The data contains a number of artifacts that would have been difficult to see without the visualization above. Iceberg sightings tend to cluster around shipping lanes -- see the northern sighting track in the year 1904 for a clear example. Iceberg sighters, employed by the International Ice Patrol, have at times had geographic limits past which they will not track icebergs. One such northern limit is obvious in the year 2003. Extension of a landfast icesheet out from Newfoundland create a "negative space" of no iceberg sightings in some years, confounding precise estimations of iceberg numbers near Newfoundland's coast. For a clear example of this, look at the year 1974. There are still some as-of-yet unexplained artifacts in certain years, such as the unusual gridded sightings in 1969-1970. Absolute counts for icebergs from all such years is likely correlated with the amount of available observers to spot them, seen most obviously in the years before 1900, and years that have northern cut-offs for iceberg sightings.

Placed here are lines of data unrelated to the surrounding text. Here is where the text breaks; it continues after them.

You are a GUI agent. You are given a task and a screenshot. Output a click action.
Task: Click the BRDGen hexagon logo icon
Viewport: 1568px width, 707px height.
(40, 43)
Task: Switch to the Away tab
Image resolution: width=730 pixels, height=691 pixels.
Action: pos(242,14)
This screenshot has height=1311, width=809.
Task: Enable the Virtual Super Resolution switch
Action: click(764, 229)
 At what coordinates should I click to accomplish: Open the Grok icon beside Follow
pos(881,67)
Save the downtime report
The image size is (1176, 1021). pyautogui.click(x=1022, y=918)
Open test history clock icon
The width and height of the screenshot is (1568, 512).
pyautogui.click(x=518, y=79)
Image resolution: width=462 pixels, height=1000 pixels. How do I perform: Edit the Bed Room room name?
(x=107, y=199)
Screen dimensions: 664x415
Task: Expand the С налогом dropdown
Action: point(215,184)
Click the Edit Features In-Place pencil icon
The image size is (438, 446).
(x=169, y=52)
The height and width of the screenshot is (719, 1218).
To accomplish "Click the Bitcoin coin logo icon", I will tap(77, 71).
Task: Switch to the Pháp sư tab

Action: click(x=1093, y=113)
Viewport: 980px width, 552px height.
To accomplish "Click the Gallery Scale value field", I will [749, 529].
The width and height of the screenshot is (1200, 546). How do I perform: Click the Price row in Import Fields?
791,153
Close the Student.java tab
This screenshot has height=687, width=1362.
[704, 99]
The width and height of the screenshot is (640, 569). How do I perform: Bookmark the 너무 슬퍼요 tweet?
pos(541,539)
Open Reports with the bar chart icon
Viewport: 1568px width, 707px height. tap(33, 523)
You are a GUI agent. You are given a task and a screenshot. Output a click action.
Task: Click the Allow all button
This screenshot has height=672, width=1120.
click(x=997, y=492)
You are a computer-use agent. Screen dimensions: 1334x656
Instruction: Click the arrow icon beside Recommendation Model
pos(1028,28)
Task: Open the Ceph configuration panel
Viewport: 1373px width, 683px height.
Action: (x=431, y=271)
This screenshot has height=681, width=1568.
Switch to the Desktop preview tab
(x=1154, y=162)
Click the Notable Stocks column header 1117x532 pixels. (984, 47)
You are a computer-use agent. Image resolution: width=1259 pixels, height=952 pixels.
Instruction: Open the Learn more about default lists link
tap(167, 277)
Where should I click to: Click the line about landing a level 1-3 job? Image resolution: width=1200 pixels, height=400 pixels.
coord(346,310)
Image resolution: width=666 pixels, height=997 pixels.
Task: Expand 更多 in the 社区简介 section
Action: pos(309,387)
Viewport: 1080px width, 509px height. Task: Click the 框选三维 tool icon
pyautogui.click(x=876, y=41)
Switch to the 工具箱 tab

The dataset is thus difficult to quantitatively analyze, but its difficulty tells interesting stories about its provenance. There is a lot of history behind the International Ice Patrol, which provided the bulk of the sightings, and the early mariner journals that listed iceberg sightings before 1900. The members of the ice patrol were scientists, but they operated in a different scientific zeitgeist than that of today, and their data collection methods are thus different from what we would expect. One can expect such difficulties with any long-term scientific dataset that involves human observers.
This thesis won the Environmental Studies department's "Best Research Project" award, as well as Brown University's annual Library Innovation Prize. You can see the project covered in a URI press release
here, and a press release for the Libary Innovataion Prize
here.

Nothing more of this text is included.